GW: That’s amazing! I thought it would be great fun to track down some of the things the hand props that were in the movie. But it has been twenty years.

LD: Have you talked to Terry Lewis?

GW: No I haven’t.

LD: Yes he was the Propmaster.

GW: Okay that’s another person for me to track down and interview.

I would like to cover what you have been doing recently.

LD: In 1993 after I did "Wolf" that was my last Set Decorating job, I had done thirty pictures as a Set Decorator. I moved up to Production Designer, Barry Levinson did that for me, because I had done some films with him. I think I have done eight or nine films as a Production designer. As a Production Designer I’m on even longer, I’m usually on a film for nine to twelve months. As a Set Decorator you’re usually on for six to eight months.

GW: So you just finished the film "Dragonfly" with Kevin Cosner ?

LD: That was my third movie with that director, Tom Shadyac.

GW: I take it that it is a contemporary film?

LD: Yes it is.

GW: Are you going to be doing any further projects soon?

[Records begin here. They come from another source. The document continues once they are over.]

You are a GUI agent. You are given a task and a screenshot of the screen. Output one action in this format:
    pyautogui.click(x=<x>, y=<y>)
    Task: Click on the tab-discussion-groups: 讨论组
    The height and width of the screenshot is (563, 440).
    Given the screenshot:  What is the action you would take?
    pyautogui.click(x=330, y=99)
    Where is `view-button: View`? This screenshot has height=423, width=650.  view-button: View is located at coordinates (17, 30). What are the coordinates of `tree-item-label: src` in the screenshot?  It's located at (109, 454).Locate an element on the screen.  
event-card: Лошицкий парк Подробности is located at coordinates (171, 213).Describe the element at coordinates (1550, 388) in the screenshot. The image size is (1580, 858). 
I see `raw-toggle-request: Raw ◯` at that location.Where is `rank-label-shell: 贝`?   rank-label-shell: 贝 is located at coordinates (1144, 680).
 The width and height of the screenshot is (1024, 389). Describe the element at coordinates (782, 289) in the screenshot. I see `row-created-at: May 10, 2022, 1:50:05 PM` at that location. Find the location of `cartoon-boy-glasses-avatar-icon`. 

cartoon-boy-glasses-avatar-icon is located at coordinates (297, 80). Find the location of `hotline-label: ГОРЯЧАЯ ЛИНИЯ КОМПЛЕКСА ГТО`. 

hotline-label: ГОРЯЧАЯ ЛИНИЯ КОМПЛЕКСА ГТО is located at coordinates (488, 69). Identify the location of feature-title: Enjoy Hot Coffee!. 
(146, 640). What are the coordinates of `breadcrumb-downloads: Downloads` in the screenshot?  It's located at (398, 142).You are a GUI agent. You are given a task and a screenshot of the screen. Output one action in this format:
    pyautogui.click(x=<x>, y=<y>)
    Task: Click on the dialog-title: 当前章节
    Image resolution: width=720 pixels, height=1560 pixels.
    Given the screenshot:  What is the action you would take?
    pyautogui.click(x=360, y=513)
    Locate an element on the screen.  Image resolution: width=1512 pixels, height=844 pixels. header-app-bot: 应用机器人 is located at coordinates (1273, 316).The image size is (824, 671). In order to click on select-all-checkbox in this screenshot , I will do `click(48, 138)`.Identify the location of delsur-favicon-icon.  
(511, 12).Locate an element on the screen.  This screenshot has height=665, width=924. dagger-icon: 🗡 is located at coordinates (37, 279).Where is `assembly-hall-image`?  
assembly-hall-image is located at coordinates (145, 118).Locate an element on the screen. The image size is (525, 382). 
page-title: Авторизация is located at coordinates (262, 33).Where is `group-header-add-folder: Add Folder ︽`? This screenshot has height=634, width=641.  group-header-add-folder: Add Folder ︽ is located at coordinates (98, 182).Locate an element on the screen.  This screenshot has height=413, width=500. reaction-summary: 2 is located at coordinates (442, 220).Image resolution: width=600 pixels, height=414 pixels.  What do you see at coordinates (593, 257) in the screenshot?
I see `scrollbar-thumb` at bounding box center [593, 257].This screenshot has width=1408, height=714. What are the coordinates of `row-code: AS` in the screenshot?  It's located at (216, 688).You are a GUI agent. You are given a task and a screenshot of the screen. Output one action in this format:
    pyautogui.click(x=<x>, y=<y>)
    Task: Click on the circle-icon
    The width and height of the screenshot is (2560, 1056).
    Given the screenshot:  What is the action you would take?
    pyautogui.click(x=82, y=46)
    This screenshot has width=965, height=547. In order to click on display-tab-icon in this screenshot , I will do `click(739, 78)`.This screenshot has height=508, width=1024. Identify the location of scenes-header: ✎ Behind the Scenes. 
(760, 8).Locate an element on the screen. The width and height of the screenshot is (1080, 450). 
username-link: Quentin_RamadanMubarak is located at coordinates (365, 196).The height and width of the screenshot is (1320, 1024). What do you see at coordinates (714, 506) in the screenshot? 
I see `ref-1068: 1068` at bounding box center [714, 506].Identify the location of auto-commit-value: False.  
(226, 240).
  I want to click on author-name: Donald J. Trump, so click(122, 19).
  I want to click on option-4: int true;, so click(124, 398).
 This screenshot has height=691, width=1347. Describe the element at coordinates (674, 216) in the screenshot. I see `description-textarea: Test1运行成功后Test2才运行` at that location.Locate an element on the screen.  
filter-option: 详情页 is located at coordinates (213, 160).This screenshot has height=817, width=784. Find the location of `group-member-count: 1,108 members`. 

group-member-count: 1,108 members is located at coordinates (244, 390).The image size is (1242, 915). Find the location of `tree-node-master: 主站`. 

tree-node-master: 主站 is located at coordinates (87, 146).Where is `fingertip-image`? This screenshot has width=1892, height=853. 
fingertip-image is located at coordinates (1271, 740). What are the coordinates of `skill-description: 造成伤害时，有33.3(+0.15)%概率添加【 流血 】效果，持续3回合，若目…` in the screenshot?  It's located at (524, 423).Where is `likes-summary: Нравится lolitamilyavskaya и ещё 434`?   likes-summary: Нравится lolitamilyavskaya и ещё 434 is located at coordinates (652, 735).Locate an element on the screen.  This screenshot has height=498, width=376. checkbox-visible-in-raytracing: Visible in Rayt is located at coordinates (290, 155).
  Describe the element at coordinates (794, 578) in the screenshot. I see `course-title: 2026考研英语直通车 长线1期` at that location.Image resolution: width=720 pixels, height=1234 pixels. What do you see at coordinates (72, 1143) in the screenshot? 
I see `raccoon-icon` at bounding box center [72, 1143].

LD: Well, yes it depends on Tom, the director I just worked with, he has three scripts he is working on right now, he hopes to start in September. And another person I work with a lot has contacted me so I (knock on wood) never worry about that I’ve been very fortunate.

GW: It seems that you have been doing all great films basically one after the other since 1979

LD: Yes actually 78, Star Trek was released in 1979, as I say, I’ve been fortunate.

GW: I want to thank you for doing this again.

LD: Oh you’re certainly welcome and Good Luck.
Editor's Note:
We received this post script from David Snyder in an e-mail from 9/9/2001.
"P.S. Harrison was drinking Johnny Walker Red on the last night of shooting. I'm going to remind Linda (DeScenna) when we have lunch on Wednesday."